▶ [WHAT YOU WILL DO]:
Return the rows word for word, starting with the line that contains "Given: Open the Timeout help icon" and ending with the last of the rows, both ends included. Leave the pictures out of your answer.

▶ [DATASET]:
>> Begin

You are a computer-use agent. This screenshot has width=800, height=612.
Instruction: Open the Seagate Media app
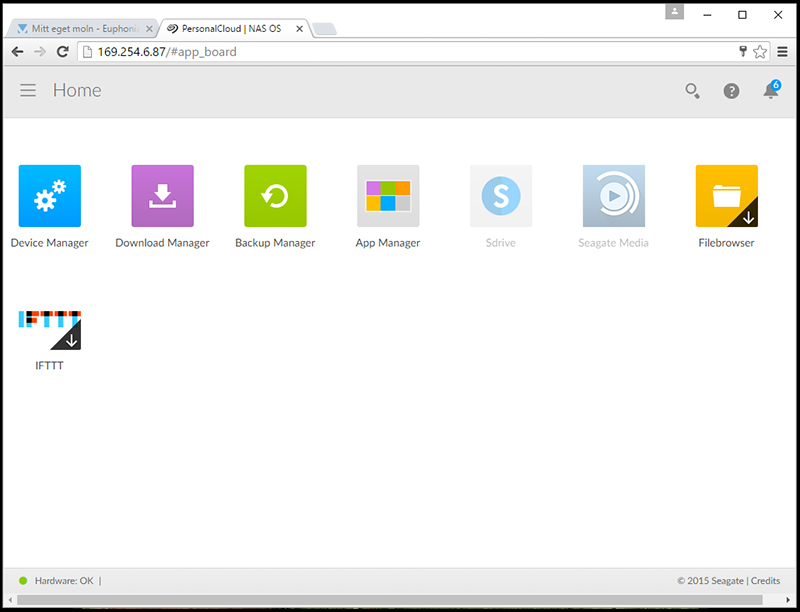tap(613, 196)

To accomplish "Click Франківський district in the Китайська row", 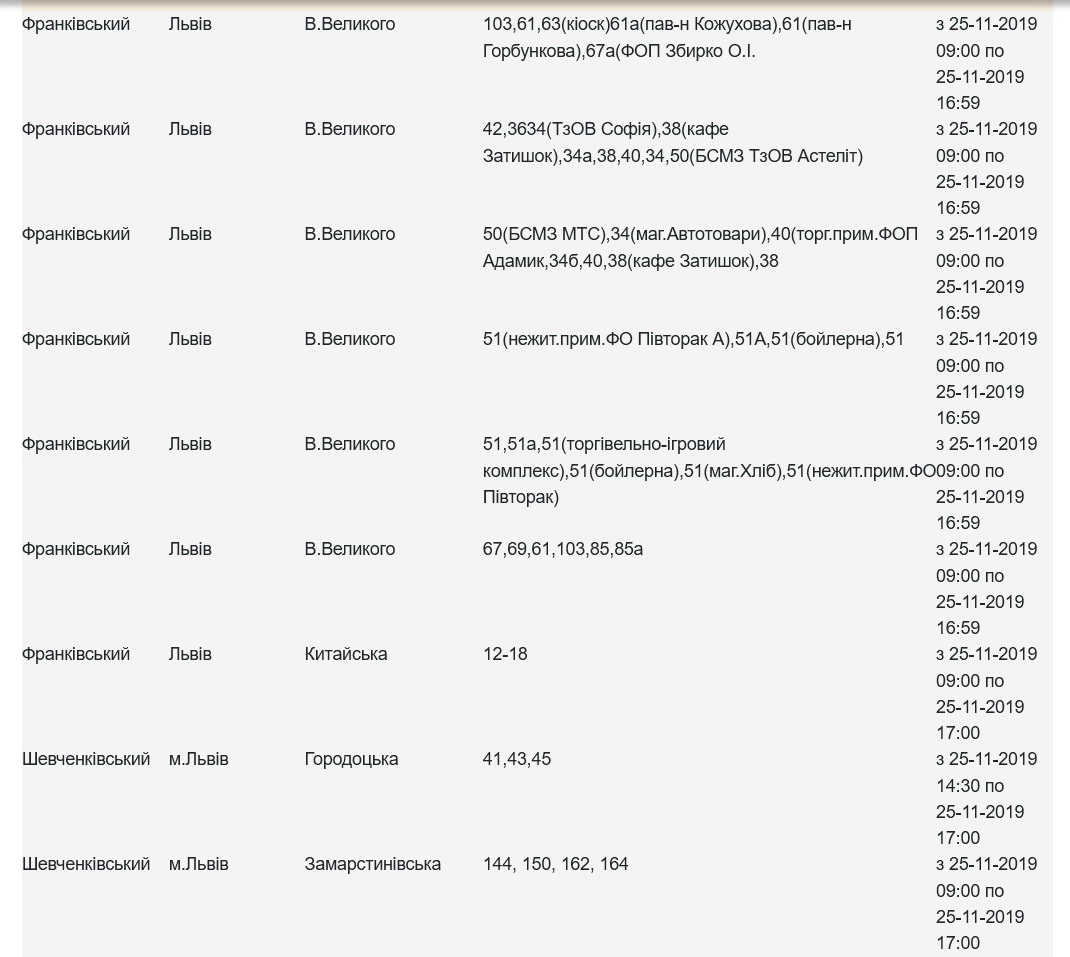I will tap(76, 654).

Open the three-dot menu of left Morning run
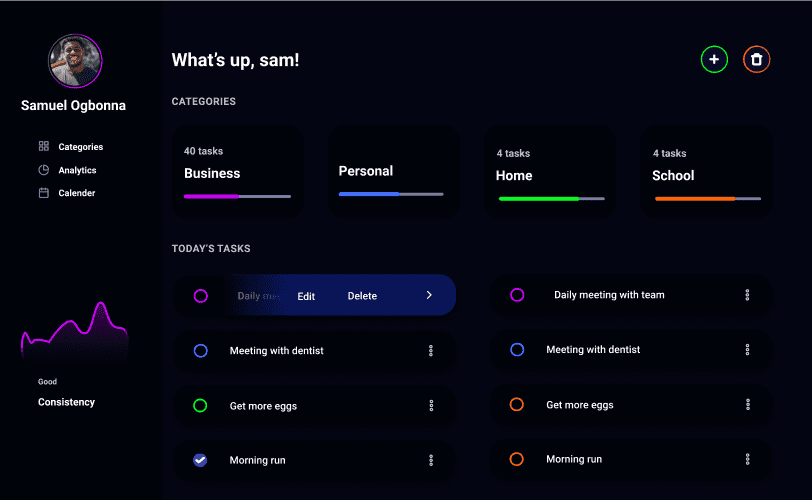click(431, 460)
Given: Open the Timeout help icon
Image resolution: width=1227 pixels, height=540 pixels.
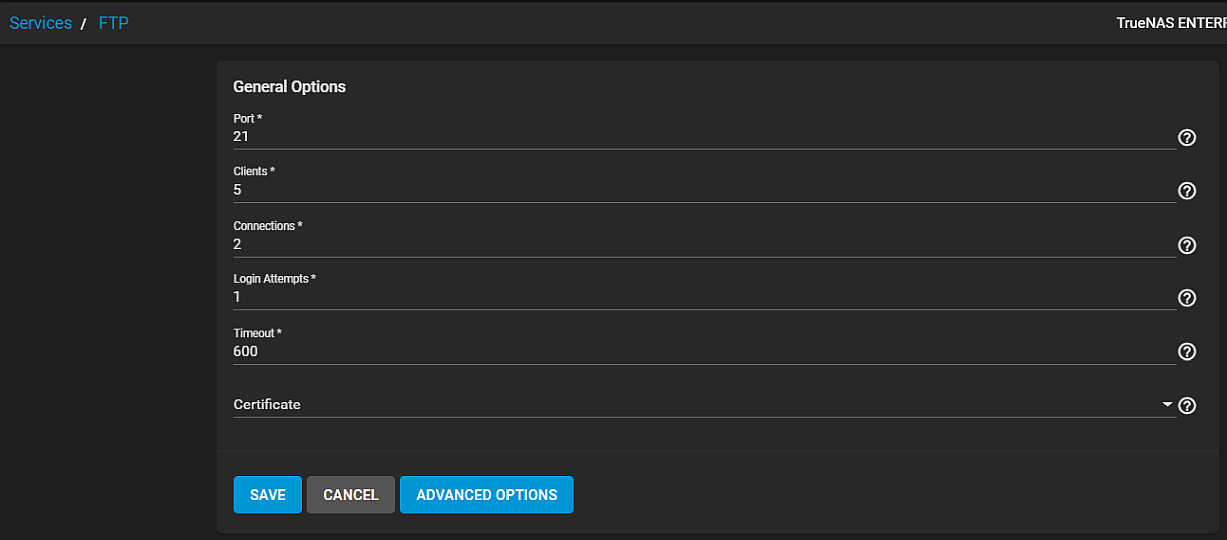Looking at the screenshot, I should [x=1187, y=352].
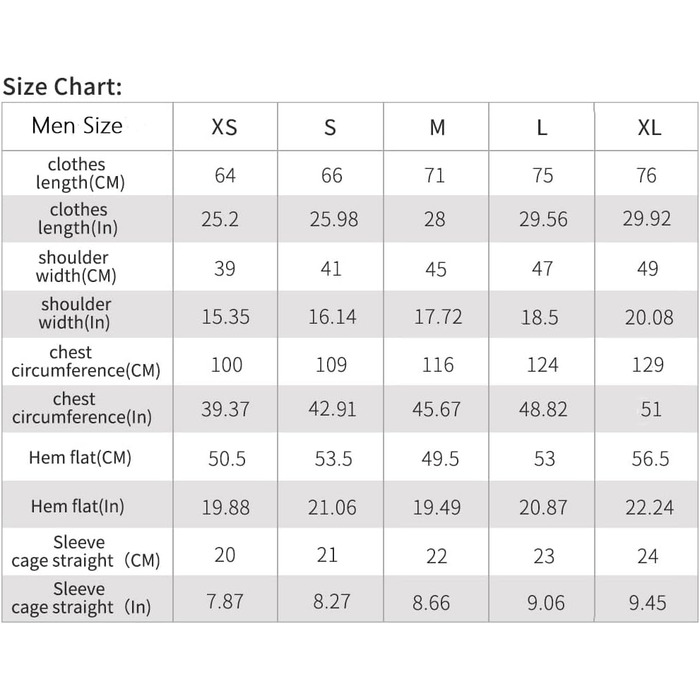
Task: Select the "Men Size" header cell
Action: click(x=77, y=126)
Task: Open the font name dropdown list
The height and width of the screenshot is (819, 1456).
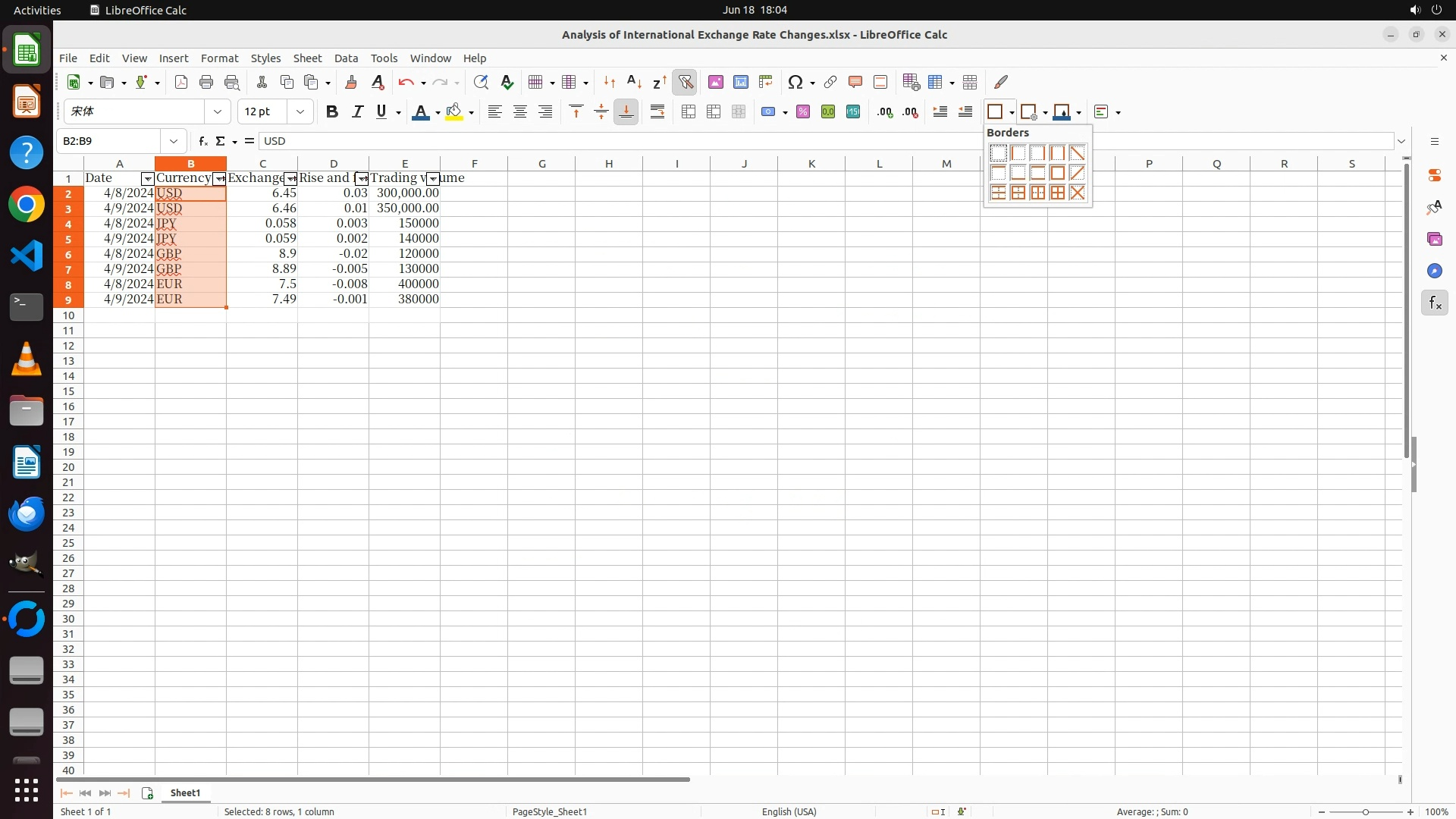Action: click(x=218, y=112)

>> End

▶ [ANSWER FOR THE TASK]:
Given: Open the Timeout help icon
Image resolution: width=1227 pixels, height=540 pixels.
Looking at the screenshot, I should [x=1187, y=352].
Task: Select the "Men Size" header cell
Action: click(x=77, y=126)
Task: Open the font name dropdown list
The height and width of the screenshot is (819, 1456).
Action: click(x=218, y=112)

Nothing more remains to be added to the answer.